Source document:
# Rainer Ballistics Bullets...



## NDTerminator (Aug 20, 2003)

Just ordered 500 Rainer Ballistics copper plated 240's for my 44 Mag. Never loaded them before (I usually use Oregon Trail Laser Casts), I'm wondering if anyone has used them and what you thought?...

Thought the copper plating might cut down on leading (despite their claim, Laser Casts do lead at 1100FPS from my 44 and at 1850FPS from my 45-70 Guide Gun)....


----------



## ac700wildcat (Oct 30, 2006)

I haven't used the Rainier bullets, but have been using similar Berry's bullets for my 38 special loads and they seem to be pretty decent. The plating is a bit soft so you don't want a really tight crimp or you might rip off the plating. After shooting some of the Berry's bullets and inspecting the cases, the crimp is still pretty much there. I think also they don't reccomend loading over 1200fps or 1300fps.


----------



## People (Jan 17, 2005)

I use them in my 44mag. I found they shoot best in my taraus 12 inch tube with almost a max charge. I have fired over 500 of them in mine and for the cost they are a great bullet. I am thinking you will be pleasantly surprised with them. I know I was.

Chuck Norris built a better mousetrap, but the world was too frightened to beat a path to his door.


----------



## NDTerminator (Aug 20, 2003)

Thanks for the input. They're scheduled for delivery today and I have 125 cases prepped & primed...

*Follow up*: Loaded up some Rainer Ballistics Lead Safes with my pet hard cast load (CCI 350, 9.0 grains of Universal, medium crimp, OAL 1.58").

I tested off the bench with my 6" 629 mounted with a Bushnell Trophy 2-6x32 scope, set at 4X. First group off the bench matched POI with the Laser Casts and was a tasty 1" center to center! Ensuing accuracy was consistently this good.

Leading was nearly non-existent, just a touch around the forcing cone. Copper fouling was the same if not less, than shooting premium jacketed HPs at the same velocity.

Don't know about you guys, but I would much rather soak out some copper fouling with Sweets 7.62 than scrub out lead fouling with a bronze brush any day!!!!

So the Rainer Ballistic copper plated 240s are accurate, easy to load, economical, and don't leave much fouling behind.

I think we have a winner... :beer:


----------

Source data:

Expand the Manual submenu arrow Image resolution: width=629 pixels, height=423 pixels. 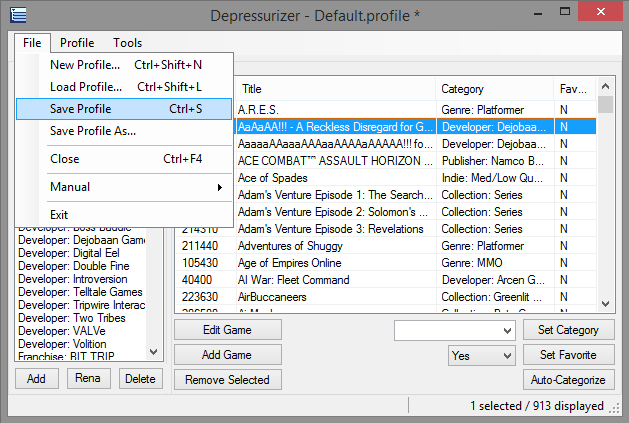pos(219,187)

Exercise:
Reproduce, word for word, the stretch of the Rainer Ballistics bullet thread from "## People (Jan" through "prepped & primed...".

Response below:
## People (Jan 17, 2005)

I use them in my 44mag. I found they shoot best in my taraus 12 inch tube with almost a max charge. I have fired over 500 of them in mine and for the cost they are a great bullet. I am thinking you will be pleasantly surprised with them. I know I was.

Chuck Norris built a better mousetrap, but the world was too frightened to beat a path to his door.


----------



## NDTerminator (Aug 20, 2003)

Thanks for the input. They're scheduled for delivery today and I have 125 cases prepped & primed...